Before a well-deserved harangue about quality control, or lack thereof, I’d urge all Mac users to 1) click on the Apple menu, 2) choose Users & Groups, and 3) see if there is anybody there they do not recognize (and, if so, call Apple: your computer is hopelessly and compromised without a system wipe). If you do not have a compelling need to log in to your Mac remotely disable it: Apple menu -> Sharing -> unclick Remote Login (actually, unclick everything unless you’re sure you know why it’s clicked). To make sure the bug is patched click the lock on the user screen and replace the username with root but leave the password blank. Then try to click OK a few times. If the key eventually opens go to the Mac app store and update your Mac immediately.
Now, the harangue.
Apple – seriously?! Since the untimely death of Steve Jobs the company has been off their game.
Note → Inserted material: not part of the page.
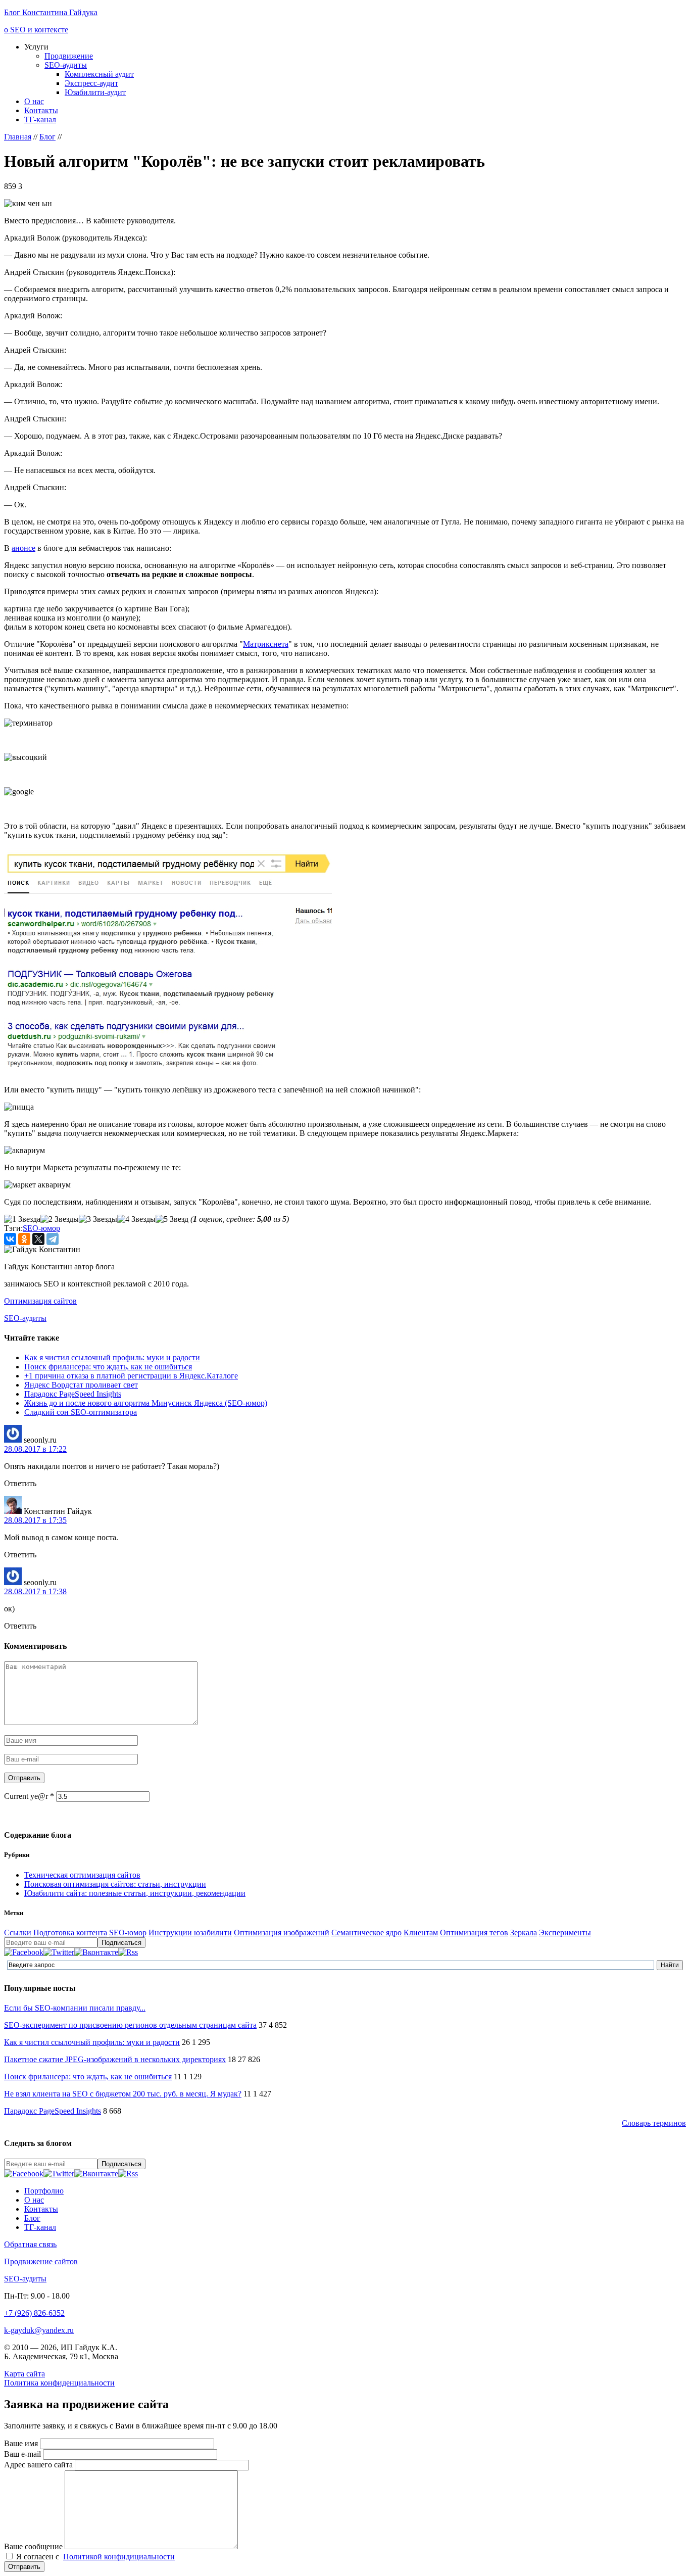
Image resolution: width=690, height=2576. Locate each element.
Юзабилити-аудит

It’s not only this boneheaded move: despite a quarter-trillion dollars in the bank Apple has repeatedly failed to do anything interesting in about five years.
Maybe they’re waiting to repatriate money from Europe. Snooze. They could have purchased a European car company, no repatriation required, and had an Apple electric car on the streets by now. Tell Carl Icahn to piss off – Jobs would have – and knock it off with the stock buybacks: they’re pure waste. Apologize to employees for the oversight and build a daycare in the new $5 billion headquarters (Jobs probably wouldn’t have, but whatever). It can be a collection of low-rise buildings in the park in the center of the spaceship, a reminder about the importance of playfulness and magic. Start from scratch with an Apple watch that’s more like a customized wristband. Recognize that the sticks darting from the earbuds look ridiculous. Catch up by adding OLED’s to all iThings. Reassure the desktop group they still matter but that they have to wake up and try harder. Add touch to Mac OS and make an iMac with a pivoting stand like the Surface.
The root security bug is an obvious severe process failure but I think the flaw runs a lot deeper: Apple management just doesn’t seem to care anymore. The company lacks a passion that once fueled users even in the darkest days. Every senior person is insanely rich and just doesn’t seem to give a shit. The money might explain things but every senior person at Google, Facebook, Amazon, and Netflix is also ridiculously wealthy and they still seem to care. Even Microsoft management seems to be waking up: their Surface Studio computer is genuinely cool.
Lower level employees are friendly and competent. When the High Sierra upgrade destroyed a colleague’s computer Apple employees spent hours patiently talking to and texting her; they eventually restored it. Contrast that to Dell: family members bought my daughter a new Dell as a present from the US. It intermittently will not turn on and has been a brick for weeks. Nobody has been able to resolve the problem and Dell customer service is abysmal. But just because competitor computer makers are godawful doesn’t mean you have to be too. Besides, it makes better business sense to not nuke a computer with an update in the first place rather than providing friendly and helpful employees to spend hours restoring it.
There are countless articles comparing Apple CEO Tim Cook to former Microsoft CEO Steve Ballmer, who succeeded Bill Gates. Ballmer, like Cook, raised revenue but sat idly by while Microsoft was clobbered in search, mobile, social, cloud, and virtually every other new tech development during his tenure. Now we’re watching Cook languish. I can’t tell Siri “next song” (well, I can but it doesn’t understand). iCloud is awful. The iPhone X looks suspiciously like a Samsung Galaxy from a few years ago. And, oh yeah, my eleven-year-old rooted the family Mac in seconds.